Scott explained: "Everyone is buzzing, every day you come into training and everyone is happy. It's the best team spirit I've ever experienced. There's nothing out there similar to what we have, it's an amazing sense of togetherness and no one can come between what we have.

"There's been no celebrations yet though, we had a few drinks after the game at Morecambe but that was it.

"We're in as usual, we'll be having Sunday off, but it's business as usual. I don't think the gaffer would have let us put our feet up. Even after the first leg he made sure that we still knew there was a job to do. As much as at the back of our minds we knew that the job was as good as done, there were still 90 minutes to get through."

Not so long ago, the Daggers were known for FA Cup runs and giant killing. The TV cameras and Fleet Street's finest would descend upon twee little Essex and pun their way through their match reports. Tim Cole would 'butcher' his man and Ashley Vickers would 'teach' strikers a lesson. There would be a pat on the head for the pub team and then when the FA Cup bubble burst, it was back to business as usual with press box attendances back to normal.

But now? After Sunday? Who knows? It could well be Dagenham that become the giants that the minnows one day look up to. Forget David and Goliath, more like Dagenham Dave becomes Goliath.

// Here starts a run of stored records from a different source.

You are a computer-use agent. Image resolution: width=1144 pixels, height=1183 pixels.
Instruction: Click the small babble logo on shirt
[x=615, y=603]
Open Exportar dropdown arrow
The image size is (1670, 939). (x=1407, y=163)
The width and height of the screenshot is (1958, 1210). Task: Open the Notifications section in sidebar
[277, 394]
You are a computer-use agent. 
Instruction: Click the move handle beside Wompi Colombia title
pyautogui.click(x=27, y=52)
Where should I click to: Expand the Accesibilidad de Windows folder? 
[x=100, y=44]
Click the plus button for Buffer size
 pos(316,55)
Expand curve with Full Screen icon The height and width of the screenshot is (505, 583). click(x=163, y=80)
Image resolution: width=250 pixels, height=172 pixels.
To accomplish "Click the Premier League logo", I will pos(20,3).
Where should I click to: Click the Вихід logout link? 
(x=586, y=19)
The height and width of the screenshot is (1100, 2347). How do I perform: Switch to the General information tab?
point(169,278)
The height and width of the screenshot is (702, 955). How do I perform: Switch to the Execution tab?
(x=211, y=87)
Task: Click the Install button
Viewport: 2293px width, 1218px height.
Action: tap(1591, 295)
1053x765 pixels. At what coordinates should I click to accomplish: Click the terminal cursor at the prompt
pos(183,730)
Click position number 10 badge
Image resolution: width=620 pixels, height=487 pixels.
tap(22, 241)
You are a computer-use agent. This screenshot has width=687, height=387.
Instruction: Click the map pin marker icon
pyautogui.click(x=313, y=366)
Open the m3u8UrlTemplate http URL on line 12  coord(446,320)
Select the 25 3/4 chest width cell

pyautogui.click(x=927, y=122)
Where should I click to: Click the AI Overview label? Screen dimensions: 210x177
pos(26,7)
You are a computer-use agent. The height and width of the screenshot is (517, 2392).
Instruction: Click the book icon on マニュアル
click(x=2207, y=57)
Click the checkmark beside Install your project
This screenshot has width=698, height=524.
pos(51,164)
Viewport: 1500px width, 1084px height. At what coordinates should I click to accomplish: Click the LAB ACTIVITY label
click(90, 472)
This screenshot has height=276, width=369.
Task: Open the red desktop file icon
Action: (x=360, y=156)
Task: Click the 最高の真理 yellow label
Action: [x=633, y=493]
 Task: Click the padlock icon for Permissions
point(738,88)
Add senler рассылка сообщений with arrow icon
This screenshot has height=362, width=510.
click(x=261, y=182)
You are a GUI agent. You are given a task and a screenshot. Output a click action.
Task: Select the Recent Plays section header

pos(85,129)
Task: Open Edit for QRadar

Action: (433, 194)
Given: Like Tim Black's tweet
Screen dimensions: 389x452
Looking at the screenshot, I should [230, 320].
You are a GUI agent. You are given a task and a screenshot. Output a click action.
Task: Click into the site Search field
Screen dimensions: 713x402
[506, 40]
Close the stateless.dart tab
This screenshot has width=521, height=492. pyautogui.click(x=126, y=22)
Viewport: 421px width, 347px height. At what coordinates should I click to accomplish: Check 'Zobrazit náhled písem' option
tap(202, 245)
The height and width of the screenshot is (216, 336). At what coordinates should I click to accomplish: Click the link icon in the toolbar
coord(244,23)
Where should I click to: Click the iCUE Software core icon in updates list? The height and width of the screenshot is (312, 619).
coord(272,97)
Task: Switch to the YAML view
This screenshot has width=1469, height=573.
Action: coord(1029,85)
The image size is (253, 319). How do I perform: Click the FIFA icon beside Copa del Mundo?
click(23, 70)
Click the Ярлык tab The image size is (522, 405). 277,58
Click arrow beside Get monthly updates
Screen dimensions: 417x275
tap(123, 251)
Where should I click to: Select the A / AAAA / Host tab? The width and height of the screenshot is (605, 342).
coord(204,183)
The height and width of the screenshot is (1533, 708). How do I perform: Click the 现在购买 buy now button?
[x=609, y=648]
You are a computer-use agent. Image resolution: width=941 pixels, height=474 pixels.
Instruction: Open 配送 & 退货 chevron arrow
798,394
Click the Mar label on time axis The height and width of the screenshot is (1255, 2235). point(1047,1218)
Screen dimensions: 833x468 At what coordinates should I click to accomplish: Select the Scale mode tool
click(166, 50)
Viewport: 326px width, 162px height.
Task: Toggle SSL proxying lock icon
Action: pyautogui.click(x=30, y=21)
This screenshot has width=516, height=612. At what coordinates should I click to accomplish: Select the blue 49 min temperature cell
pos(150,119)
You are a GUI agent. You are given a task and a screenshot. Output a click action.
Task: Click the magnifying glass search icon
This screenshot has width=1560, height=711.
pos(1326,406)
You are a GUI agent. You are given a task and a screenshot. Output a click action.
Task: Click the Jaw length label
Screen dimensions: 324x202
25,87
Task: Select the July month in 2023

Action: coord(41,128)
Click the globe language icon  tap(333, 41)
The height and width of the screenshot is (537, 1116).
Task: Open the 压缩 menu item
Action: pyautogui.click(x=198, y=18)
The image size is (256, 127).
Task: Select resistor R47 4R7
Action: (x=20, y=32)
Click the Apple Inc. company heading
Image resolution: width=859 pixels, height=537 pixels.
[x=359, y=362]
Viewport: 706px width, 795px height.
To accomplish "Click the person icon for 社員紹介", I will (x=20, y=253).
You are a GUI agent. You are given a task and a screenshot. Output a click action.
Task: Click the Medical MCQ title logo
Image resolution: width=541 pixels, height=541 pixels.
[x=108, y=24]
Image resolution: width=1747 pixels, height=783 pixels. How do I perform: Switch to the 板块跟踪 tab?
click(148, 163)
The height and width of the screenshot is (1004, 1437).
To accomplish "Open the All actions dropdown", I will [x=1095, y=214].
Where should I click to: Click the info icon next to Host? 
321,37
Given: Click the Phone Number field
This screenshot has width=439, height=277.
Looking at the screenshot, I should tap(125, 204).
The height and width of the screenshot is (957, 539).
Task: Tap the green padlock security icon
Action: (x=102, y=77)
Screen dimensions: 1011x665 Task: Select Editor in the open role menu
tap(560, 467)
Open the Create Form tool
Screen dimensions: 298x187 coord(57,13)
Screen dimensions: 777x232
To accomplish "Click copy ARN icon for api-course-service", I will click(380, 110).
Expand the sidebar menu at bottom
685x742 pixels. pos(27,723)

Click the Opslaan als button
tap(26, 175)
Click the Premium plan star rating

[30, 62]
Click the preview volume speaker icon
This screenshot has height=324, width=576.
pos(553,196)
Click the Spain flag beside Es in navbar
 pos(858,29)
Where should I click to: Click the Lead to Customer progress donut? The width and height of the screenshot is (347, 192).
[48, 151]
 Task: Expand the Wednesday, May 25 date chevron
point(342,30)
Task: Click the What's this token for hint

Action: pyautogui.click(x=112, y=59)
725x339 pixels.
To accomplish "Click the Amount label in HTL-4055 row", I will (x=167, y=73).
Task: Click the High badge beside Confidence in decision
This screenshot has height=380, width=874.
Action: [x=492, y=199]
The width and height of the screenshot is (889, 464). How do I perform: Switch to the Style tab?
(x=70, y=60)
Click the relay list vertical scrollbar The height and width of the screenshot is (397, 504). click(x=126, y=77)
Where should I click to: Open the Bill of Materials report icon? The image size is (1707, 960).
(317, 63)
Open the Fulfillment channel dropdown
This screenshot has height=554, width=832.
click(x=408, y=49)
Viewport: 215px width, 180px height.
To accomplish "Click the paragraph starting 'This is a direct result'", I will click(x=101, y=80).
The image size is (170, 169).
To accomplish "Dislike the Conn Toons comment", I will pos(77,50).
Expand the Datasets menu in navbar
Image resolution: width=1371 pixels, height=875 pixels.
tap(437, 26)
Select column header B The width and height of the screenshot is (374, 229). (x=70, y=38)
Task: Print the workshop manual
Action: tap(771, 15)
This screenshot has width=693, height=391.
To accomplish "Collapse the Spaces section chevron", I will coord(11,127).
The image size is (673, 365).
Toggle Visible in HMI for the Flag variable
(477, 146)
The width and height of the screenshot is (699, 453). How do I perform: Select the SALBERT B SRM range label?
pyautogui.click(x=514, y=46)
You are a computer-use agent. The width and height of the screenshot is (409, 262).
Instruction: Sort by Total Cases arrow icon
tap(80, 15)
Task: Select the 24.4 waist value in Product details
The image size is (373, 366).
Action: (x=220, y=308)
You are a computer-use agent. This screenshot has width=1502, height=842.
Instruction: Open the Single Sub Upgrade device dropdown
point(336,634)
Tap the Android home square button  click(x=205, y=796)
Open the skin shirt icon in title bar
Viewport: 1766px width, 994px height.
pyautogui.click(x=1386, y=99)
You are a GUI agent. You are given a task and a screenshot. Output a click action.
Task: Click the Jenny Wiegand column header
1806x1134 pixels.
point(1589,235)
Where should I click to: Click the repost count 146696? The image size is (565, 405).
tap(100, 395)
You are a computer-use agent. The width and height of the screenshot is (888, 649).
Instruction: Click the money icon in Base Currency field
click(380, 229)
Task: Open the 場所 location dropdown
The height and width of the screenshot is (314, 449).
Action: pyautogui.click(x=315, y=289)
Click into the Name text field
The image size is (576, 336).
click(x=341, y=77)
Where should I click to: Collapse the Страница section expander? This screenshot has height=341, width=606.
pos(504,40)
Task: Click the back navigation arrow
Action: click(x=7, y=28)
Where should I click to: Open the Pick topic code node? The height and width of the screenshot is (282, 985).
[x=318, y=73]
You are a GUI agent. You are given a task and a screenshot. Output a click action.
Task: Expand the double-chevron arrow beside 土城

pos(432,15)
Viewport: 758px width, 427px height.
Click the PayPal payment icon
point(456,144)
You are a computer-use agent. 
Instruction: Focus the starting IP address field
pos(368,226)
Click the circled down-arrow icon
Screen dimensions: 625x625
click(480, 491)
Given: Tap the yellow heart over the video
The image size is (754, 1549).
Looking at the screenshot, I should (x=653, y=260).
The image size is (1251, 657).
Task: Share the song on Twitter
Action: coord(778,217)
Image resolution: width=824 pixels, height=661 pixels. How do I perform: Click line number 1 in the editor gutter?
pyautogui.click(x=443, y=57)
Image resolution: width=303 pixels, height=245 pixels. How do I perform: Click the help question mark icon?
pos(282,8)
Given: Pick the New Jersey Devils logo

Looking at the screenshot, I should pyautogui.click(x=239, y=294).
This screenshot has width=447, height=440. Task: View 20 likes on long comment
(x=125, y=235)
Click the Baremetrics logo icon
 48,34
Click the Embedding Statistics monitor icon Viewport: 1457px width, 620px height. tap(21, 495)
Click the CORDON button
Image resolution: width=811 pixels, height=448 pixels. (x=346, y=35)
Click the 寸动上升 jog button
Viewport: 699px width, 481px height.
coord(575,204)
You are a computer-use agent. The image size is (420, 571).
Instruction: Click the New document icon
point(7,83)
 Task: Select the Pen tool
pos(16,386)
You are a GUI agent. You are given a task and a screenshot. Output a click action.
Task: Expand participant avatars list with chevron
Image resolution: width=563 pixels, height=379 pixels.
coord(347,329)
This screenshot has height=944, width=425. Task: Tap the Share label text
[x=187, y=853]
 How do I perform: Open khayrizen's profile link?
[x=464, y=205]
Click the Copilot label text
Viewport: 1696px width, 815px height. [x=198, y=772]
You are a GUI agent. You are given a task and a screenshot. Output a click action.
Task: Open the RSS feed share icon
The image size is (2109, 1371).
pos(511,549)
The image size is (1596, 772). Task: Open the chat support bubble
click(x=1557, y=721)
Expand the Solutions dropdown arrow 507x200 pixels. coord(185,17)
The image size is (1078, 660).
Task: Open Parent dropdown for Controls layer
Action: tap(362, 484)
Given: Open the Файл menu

Scott concurs: "Everything is run like clockwork, we're not a non league club any more, we are run professionally, by professionals. We train in exactly the same way as any other club would and we're run in the same way, maybe on a smaller budget, but that doesn't seem to have hurt us at all."

First however, there is a small matter of a game at Wembley. One minor stumbling block on the way to the promised land, one massive day out for the minnows of yesteryear.

"It will be a massive day for us all. Emotions will be running high and I dare say there will be a bit of nerves, but that's to be expected and we will thrive off of that.

"We will prepare in the same way as any other game. We know there's a job to be done and every man knows what he has to do.

"You read about these things and it would just be amazing. We were relegation candidates at the start of the season and we've proved everyone wrong. We always knew that would never happen. We knew we had enough to go for promotion and that belief is still very much alive."